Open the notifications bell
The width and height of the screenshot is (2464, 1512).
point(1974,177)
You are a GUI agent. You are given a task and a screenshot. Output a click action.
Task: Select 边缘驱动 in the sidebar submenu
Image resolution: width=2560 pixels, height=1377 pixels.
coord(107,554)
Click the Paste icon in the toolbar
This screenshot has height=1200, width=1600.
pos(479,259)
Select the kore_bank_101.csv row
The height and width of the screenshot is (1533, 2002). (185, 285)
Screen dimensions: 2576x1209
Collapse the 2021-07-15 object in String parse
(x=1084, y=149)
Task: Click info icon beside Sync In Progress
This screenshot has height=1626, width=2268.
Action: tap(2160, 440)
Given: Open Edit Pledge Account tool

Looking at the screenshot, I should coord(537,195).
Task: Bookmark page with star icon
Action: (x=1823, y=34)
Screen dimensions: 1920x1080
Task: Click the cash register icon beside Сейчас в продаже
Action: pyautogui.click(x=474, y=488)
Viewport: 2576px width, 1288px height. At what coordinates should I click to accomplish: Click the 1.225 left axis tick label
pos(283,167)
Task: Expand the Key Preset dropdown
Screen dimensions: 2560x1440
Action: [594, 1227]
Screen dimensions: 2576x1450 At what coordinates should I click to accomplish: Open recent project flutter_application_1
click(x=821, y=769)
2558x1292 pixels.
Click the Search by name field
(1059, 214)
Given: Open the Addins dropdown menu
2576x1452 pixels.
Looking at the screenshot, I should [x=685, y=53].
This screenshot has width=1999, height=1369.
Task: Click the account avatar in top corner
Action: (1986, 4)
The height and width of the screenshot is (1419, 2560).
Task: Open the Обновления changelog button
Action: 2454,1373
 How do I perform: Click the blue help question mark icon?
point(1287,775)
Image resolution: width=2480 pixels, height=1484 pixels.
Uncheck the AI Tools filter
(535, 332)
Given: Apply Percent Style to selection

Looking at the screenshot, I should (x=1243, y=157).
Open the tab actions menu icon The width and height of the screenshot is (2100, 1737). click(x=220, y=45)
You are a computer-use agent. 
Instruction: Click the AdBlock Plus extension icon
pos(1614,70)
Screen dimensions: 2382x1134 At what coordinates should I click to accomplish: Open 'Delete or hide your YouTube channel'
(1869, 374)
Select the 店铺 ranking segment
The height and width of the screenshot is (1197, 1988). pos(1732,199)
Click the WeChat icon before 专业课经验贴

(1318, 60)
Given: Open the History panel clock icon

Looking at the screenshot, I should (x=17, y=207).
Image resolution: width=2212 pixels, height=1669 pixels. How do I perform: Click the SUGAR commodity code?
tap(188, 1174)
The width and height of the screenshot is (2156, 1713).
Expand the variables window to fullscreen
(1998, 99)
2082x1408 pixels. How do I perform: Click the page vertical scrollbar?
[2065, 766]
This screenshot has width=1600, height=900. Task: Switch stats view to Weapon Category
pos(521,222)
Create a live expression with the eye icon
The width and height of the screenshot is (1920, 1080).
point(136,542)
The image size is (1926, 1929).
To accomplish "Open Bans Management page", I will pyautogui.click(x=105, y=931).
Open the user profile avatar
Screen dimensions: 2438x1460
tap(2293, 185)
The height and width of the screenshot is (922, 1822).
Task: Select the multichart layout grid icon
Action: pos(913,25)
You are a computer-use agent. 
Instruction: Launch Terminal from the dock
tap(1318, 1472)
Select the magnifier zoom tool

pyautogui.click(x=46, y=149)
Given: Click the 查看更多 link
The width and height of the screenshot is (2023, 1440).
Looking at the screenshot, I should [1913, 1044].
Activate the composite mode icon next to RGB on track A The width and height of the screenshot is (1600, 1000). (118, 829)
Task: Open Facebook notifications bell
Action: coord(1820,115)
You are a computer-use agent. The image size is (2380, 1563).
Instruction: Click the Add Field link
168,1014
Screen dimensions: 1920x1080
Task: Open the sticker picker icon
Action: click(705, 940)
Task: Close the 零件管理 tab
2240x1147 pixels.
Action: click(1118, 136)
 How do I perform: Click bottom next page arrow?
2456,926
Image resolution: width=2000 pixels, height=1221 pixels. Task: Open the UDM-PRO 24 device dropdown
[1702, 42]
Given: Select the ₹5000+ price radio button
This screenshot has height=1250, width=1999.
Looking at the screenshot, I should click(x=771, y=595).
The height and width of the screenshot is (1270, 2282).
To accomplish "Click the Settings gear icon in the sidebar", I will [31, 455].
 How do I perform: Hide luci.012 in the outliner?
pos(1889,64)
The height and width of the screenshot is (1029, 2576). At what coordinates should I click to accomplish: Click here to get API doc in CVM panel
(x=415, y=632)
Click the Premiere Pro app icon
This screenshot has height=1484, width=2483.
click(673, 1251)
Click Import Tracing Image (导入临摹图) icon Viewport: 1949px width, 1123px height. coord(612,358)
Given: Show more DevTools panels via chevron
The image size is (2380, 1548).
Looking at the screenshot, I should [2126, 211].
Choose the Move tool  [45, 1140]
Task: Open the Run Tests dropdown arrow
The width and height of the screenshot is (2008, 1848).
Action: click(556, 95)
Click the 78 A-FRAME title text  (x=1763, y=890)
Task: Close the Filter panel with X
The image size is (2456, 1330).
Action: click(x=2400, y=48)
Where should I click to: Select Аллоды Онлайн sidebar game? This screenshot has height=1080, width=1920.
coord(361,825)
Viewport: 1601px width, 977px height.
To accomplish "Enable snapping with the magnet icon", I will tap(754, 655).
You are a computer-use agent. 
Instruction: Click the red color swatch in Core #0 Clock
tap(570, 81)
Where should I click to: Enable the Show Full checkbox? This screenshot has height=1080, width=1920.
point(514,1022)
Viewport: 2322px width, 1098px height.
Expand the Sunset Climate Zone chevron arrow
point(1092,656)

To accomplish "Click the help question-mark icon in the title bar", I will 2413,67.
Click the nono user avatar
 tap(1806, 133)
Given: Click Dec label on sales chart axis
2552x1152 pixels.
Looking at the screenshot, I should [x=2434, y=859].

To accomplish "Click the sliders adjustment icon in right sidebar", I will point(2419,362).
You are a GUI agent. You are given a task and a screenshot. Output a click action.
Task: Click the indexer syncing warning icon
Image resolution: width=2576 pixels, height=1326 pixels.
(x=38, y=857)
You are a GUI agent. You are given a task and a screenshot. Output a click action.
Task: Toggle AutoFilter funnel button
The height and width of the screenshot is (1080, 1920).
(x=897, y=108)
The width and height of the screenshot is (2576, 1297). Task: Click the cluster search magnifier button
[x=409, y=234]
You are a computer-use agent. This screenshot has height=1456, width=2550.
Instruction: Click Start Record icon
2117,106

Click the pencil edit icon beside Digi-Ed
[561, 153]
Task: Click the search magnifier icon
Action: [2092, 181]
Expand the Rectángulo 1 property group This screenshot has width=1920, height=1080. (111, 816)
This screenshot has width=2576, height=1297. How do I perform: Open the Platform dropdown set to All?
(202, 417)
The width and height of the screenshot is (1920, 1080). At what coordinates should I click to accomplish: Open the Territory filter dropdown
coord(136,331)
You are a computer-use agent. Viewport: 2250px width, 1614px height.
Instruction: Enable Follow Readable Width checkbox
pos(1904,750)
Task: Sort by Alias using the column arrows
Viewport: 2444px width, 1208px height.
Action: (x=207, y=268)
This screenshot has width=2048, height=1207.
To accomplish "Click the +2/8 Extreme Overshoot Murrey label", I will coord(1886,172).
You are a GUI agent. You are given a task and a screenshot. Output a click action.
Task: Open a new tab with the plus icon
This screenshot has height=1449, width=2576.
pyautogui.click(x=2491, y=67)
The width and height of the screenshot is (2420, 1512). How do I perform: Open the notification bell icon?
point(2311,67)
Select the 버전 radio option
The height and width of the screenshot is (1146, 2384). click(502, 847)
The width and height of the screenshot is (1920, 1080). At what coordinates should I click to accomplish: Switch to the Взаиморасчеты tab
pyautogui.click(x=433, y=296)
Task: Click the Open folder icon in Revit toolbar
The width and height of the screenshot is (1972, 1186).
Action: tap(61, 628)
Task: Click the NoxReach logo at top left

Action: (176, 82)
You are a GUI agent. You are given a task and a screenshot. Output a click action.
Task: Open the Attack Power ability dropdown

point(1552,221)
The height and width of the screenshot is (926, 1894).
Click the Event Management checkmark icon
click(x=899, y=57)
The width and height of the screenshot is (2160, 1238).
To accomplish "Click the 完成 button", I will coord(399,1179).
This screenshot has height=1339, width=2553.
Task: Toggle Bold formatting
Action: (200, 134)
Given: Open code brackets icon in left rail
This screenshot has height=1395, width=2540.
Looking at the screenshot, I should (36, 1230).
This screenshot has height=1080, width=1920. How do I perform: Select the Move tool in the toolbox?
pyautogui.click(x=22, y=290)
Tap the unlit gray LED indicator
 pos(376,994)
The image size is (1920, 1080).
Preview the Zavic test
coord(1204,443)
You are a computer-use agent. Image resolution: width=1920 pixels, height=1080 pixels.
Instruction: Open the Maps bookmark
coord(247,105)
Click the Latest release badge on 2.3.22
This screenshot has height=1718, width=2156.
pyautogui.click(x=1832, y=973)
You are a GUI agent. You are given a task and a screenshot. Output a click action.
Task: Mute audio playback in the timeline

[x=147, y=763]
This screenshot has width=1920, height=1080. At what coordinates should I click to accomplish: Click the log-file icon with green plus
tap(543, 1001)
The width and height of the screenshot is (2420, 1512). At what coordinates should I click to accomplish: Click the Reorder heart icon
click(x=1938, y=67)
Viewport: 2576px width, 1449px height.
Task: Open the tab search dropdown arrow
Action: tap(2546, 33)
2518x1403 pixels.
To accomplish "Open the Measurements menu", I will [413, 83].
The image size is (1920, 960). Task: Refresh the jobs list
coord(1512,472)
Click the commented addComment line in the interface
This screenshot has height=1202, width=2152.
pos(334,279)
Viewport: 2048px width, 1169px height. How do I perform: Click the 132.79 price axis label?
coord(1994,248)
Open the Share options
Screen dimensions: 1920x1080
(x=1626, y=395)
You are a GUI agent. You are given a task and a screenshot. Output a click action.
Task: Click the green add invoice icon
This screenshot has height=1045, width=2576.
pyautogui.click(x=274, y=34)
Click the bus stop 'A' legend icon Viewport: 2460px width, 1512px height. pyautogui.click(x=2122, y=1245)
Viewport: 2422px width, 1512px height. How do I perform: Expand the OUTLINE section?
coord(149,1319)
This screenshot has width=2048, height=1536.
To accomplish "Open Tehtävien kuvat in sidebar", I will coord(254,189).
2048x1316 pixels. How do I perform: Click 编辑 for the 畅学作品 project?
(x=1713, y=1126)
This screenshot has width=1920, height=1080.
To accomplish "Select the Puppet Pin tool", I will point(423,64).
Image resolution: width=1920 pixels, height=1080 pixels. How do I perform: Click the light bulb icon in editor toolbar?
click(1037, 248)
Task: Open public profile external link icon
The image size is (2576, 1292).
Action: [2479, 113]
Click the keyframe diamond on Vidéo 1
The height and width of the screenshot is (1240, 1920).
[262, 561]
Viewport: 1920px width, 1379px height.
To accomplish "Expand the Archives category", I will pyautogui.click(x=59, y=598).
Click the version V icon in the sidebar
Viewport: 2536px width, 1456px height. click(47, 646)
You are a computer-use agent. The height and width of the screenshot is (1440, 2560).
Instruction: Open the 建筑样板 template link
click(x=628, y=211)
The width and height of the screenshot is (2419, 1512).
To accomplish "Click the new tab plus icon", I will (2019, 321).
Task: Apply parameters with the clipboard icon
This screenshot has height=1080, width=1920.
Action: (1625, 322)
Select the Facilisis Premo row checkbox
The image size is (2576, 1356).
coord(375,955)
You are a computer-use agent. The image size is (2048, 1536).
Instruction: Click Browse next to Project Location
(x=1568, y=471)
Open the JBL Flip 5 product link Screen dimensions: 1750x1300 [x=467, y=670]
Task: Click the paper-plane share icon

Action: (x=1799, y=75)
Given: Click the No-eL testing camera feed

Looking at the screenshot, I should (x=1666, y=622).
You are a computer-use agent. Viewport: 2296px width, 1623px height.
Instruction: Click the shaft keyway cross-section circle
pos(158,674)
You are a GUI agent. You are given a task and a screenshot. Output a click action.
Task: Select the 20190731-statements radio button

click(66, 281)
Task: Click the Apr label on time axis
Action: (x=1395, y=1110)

-.-.-

### TASK INSTRUCTIONS
Print only the lines that run from the start of the listing to the line bearing "Given: Open the Addins dropdown menu"; please keep the first line and that last one, exactly as they appear.

### RESULT FOR THIS EXERCISE
Open the notifications bell
The width and height of the screenshot is (2464, 1512).
point(1974,177)
You are a GUI agent. You are given a task and a screenshot. Output a click action.
Task: Select 边缘驱动 in the sidebar submenu
Image resolution: width=2560 pixels, height=1377 pixels.
coord(107,554)
Click the Paste icon in the toolbar
This screenshot has height=1200, width=1600.
pos(479,259)
Select the kore_bank_101.csv row
The height and width of the screenshot is (1533, 2002). (185, 285)
Screen dimensions: 2576x1209
Collapse the 2021-07-15 object in String parse
(x=1084, y=149)
Task: Click info icon beside Sync In Progress
This screenshot has height=1626, width=2268.
Action: tap(2160, 440)
Given: Open Edit Pledge Account tool

Looking at the screenshot, I should coord(537,195).
Task: Bookmark page with star icon
Action: (x=1823, y=34)
Screen dimensions: 1920x1080
Task: Click the cash register icon beside Сейчас в продаже
Action: pyautogui.click(x=474, y=488)
Viewport: 2576px width, 1288px height. At what coordinates should I click to accomplish: Click the 1.225 left axis tick label
pos(283,167)
Task: Expand the Key Preset dropdown
Screen dimensions: 2560x1440
Action: [594, 1227]
Screen dimensions: 2576x1450 At what coordinates should I click to accomplish: Open recent project flutter_application_1
click(x=821, y=769)
2558x1292 pixels.
Click the Search by name field
(1059, 214)
Given: Open the Addins dropdown menu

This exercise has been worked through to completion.